In a move that could considerably widen the distribution network for mutual funds, Securities and Exchange Board of India (SEBI) on Friday allowed registered stockbrokers to transact mutual fund units on behalf of their clients through the stock exchange mechanism.
The infrastructure that already exists for the secondary market transaction through the stock exchanges with its reach over 1,500 towns and cities, through over two lakh stock exchange terminals can be used for facilitating transactions in mutual fund schemes, the SEBI circular said.
Stockbrokers will be eligible to be considered as official points of acceptance, the circular said. These stockbrokers need to pass AMFIs (Association of Mutual Funds in India) certification examination, and become empanelled distributors.
Every mutual fund has to disclose the locations of its official points of acceptance in its offer documents and Web sites.
Selling through the stock exchange mechanism basically means an additional order routing system for buying or selling mutual fund schemes; there is no price discovery, said a senior official at a transfer agents office.
End-users can use the convenience of their neighbouring brokers office for their mutual fund transactions, said Mayank Shah, CEO of Anagram Stock broking.

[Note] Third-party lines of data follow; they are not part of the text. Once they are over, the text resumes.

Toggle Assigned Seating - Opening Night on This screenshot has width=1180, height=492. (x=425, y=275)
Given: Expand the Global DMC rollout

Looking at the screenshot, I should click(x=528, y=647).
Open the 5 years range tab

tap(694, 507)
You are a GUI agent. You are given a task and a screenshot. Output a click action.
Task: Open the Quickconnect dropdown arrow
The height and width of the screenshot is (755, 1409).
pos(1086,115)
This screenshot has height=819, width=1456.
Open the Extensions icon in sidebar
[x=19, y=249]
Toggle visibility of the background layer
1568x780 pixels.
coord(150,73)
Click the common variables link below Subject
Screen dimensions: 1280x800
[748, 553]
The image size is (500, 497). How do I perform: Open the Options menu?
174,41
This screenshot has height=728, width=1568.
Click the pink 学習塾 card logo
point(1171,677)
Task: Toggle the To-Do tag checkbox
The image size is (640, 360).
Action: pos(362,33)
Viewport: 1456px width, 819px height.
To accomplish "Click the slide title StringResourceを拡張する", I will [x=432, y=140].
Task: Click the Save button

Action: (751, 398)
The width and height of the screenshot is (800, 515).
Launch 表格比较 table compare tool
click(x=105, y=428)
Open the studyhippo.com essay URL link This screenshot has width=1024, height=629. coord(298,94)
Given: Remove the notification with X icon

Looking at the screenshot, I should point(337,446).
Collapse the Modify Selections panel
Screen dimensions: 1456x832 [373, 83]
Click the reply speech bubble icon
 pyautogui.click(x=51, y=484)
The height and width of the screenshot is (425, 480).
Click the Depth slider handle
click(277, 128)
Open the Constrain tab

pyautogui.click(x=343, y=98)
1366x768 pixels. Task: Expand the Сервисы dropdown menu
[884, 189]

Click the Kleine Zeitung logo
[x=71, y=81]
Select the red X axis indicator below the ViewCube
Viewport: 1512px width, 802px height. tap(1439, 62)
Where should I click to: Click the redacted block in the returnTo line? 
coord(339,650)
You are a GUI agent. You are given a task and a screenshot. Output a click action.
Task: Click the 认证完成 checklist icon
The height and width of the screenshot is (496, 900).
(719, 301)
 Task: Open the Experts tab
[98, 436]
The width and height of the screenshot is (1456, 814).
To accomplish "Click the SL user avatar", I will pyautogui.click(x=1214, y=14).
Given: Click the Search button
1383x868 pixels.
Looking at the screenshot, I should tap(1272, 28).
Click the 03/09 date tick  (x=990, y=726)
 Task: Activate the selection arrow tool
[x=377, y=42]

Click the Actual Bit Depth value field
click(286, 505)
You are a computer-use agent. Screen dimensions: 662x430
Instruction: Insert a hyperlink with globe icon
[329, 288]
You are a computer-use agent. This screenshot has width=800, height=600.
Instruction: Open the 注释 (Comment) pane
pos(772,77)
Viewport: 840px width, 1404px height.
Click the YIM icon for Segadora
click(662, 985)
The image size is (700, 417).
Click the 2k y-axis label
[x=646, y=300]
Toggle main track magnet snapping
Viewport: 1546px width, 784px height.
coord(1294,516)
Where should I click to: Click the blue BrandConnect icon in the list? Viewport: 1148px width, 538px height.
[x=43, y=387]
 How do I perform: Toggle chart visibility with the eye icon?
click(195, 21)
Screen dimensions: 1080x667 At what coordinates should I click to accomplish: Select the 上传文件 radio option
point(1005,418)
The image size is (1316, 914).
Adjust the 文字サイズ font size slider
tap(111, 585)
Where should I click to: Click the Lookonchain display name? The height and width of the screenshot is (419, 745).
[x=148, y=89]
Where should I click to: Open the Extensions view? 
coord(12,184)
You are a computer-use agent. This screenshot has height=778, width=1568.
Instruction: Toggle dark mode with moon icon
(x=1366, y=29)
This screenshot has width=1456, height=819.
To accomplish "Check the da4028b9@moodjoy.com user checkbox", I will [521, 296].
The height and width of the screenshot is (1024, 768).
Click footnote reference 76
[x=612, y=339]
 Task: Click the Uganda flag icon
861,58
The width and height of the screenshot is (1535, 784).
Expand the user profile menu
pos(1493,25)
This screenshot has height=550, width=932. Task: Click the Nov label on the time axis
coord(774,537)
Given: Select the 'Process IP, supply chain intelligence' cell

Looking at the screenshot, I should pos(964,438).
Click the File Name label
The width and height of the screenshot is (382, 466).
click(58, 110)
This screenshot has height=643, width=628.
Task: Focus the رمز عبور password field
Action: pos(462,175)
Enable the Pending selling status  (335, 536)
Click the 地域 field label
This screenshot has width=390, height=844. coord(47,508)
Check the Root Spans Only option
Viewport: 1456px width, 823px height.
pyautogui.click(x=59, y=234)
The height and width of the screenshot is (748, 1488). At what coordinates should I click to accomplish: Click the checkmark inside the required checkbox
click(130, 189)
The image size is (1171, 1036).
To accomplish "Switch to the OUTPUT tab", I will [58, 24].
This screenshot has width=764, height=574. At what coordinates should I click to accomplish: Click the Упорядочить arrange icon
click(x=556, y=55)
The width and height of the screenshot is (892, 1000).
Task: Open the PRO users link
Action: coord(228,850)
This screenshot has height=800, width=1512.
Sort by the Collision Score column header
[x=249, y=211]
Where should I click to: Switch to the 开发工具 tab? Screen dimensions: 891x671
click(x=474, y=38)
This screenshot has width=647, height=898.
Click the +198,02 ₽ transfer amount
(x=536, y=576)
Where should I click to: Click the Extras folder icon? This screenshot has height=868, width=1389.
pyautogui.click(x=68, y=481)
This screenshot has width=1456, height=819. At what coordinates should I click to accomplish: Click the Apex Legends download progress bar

Whether brokers can charge a fee for the service or not is unclear. But Shah felt a fee structure would evolve once the system is in place.
This issue must be seen in the light of SEBI abolishing the entry load on mutual fund investments for distributors, starting August 1. This affected distributor income as well as inflows into equity schemes.
Currently investors roughly pay 1.25% as commission to distributors; 0.75% is upfront commission and the rest in the form of trail commission (when an investor remains invested in his fund).
Once the broker starts acting as a distributor, there is an issue about what commission he might ask for and whether the client would be ready to pay that or not, said a broker.
The SEBI circular on Friday also said that investors can hold units of mutual fund schemes in dematerialised form, and that the demat statement given by the depository participants would be deemed adequate compliance with SEBI norms.
Further, the stock exchanges should provide for an investor grievance handling mechanism to handle disputes between brokers and their clients. The time-stamping for transactions would be in the form of a confirmation slip issued through the stock exchange mechanism. The markets regulator has asked the stock exchanges to provide detailed operating guidelines for facilitating transaction in mutual funds on their platform by their member-brokers.